### Task item
Make an exact copy of the lines from the one containing "Image resolution: width=747" through the end of the material, including both ends but no pictures.
=-=-=
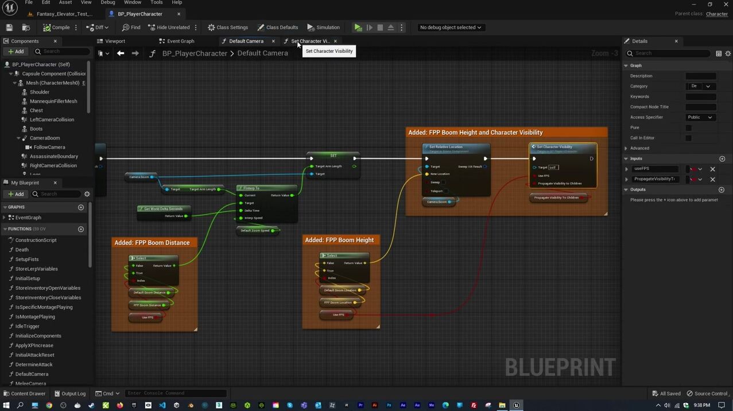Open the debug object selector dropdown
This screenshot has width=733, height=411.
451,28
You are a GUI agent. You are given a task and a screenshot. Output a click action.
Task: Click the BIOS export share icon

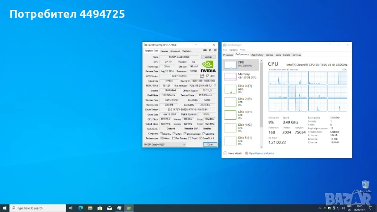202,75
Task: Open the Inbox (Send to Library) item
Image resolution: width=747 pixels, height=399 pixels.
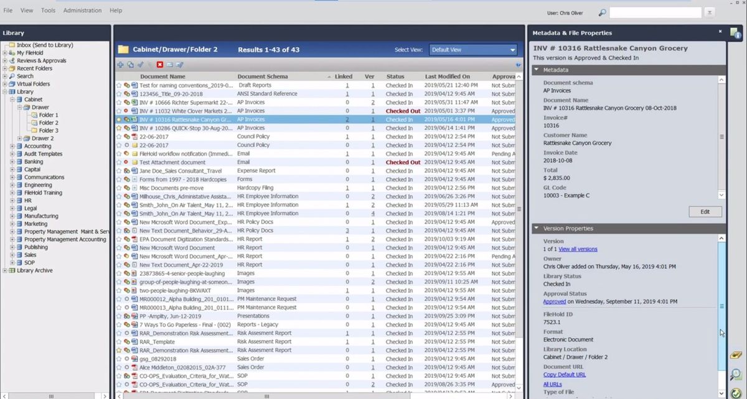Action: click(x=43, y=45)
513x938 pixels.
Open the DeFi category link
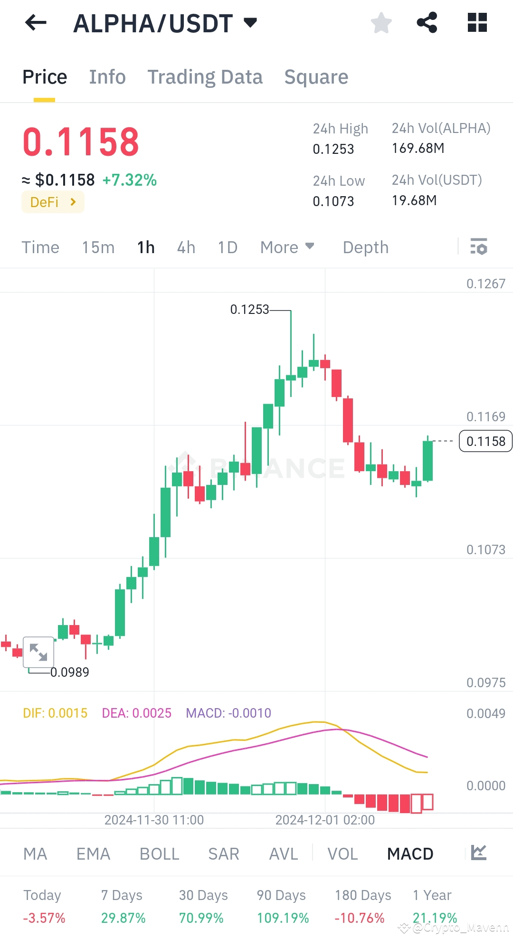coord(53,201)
=-=-=
### Solution to this problem
Image resolution: width=747 pixels, height=399 pixels.
Action: click(x=43, y=45)
513x938 pixels.
Open the DeFi category link
coord(53,201)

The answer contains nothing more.